A good bit on higher education: Americans Think We Have the Best Colleges. We Don’t. Excerpt:
Americans have a split vision of education. Conventional wisdom has long held that our K-12 schools are mediocre or worse, while our colleges and universities are world class. While policy wonks hotly debate K-12 reform ideas like vouchers and the Common Core state standards, higher education is largely left to its own devices. Many families are worried about how to get into and pay for increasingly expensive colleges. But the stellar quality of those institutions is assumed.

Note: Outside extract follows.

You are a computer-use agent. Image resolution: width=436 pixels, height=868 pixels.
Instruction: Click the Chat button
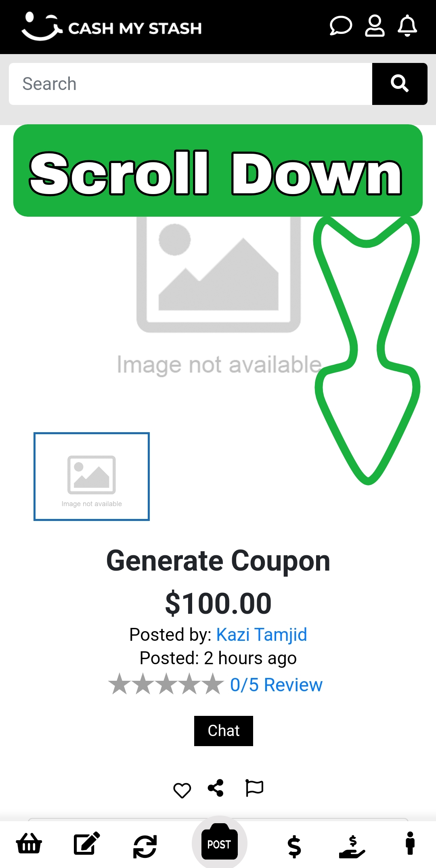point(224,731)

Yet a recent multinational study of adult literacy and numeracy skills suggests that this view is wrong. America’s schools and colleges are actually far more alike than people believe — and not in a good way. The nation’s deep education problems, the data suggest, don’t magically disappear once students disappear behind ivy-covered walls.
For another take on this, read Stuart Schneiderman’s analysis here.
Both articles miss one of our major problems with our institutions of higher education, and that is the continued – nay, the increasing offering of crap degrees. The recent, unwashed, unfortunate “Occupy” movement was rife with examples of recipients of such degrees: Dupes who, having been awarded degrees in such areas as Women’s Studies or Underwater Dog Polishing, are now unable to find “suitable work,” and are protesting to have others (taxpayers, the productive, people who made better life decisions than they) pick up their tab.
With a crap degree one may expect to have a crap career. As stated a thousand or more time in these pages, it is not the legitimate role of government to protect people from the consequences of bad decisions.
With that said, it is bordering on fraud for universities – which are taxpayer-supported – to offer crap degrees. The several States should take steps to correct this.